Items on finding words and elements

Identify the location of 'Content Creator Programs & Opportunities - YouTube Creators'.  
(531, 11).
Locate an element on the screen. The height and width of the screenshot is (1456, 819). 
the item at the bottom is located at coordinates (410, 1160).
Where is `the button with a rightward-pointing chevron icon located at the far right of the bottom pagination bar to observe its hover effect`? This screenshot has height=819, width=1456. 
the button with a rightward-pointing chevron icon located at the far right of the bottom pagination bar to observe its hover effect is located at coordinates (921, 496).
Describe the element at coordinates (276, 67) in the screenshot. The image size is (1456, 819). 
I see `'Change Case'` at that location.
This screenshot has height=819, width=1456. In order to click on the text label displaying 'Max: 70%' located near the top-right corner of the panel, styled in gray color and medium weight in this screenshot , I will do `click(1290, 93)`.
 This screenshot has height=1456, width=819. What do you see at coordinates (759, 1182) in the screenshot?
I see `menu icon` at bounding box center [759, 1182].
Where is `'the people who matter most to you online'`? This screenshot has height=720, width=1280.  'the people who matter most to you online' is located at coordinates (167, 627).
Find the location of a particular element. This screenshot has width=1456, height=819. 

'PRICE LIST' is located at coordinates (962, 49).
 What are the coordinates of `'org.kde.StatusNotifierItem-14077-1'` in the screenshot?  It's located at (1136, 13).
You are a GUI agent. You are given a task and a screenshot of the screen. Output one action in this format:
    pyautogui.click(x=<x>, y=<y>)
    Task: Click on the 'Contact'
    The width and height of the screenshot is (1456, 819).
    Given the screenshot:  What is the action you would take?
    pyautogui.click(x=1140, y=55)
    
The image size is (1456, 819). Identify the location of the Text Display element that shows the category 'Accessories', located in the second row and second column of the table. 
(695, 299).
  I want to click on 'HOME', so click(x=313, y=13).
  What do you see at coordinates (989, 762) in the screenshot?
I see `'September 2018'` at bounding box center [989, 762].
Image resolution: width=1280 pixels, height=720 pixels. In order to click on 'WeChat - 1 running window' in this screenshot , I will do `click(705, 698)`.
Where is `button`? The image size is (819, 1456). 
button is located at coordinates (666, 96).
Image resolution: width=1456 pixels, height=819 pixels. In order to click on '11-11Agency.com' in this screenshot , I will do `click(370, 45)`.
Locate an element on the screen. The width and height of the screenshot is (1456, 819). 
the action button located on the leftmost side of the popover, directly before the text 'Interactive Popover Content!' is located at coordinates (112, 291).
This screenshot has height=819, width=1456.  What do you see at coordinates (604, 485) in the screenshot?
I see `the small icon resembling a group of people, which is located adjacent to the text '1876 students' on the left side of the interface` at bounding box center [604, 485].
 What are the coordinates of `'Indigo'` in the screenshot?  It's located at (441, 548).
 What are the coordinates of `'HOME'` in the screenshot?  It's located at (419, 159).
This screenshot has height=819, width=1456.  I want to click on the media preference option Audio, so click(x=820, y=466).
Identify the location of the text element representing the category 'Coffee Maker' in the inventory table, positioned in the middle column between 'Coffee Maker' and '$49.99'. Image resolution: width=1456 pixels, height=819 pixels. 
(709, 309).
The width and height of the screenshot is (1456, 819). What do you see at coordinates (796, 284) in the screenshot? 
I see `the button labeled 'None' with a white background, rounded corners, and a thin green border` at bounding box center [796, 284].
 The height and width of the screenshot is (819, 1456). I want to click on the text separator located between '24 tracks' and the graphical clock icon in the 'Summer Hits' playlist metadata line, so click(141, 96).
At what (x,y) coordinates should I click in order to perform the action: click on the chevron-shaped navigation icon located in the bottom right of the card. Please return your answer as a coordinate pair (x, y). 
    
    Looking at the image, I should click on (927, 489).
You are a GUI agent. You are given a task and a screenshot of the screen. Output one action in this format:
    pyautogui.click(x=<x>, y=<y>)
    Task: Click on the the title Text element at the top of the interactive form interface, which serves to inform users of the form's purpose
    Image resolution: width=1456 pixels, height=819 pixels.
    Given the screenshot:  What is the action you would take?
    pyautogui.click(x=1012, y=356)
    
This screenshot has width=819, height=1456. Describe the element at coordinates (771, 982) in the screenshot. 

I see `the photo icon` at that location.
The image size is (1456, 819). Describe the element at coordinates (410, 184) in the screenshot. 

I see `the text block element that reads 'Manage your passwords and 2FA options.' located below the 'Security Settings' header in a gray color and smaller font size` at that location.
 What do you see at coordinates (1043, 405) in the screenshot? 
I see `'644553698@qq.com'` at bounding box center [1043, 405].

(STATED EXERCISE) Copy the lines above verbatim, starting at the line that contains "coordinates (167, 627)." and ending at the line that contains "coordinates (962, 49).".

(THE RESULT)
Where is `'the people who matter most to you online'`? This screenshot has height=720, width=1280.  'the people who matter most to you online' is located at coordinates (167, 627).
Find the location of a particular element. This screenshot has width=1456, height=819. 

'PRICE LIST' is located at coordinates (962, 49).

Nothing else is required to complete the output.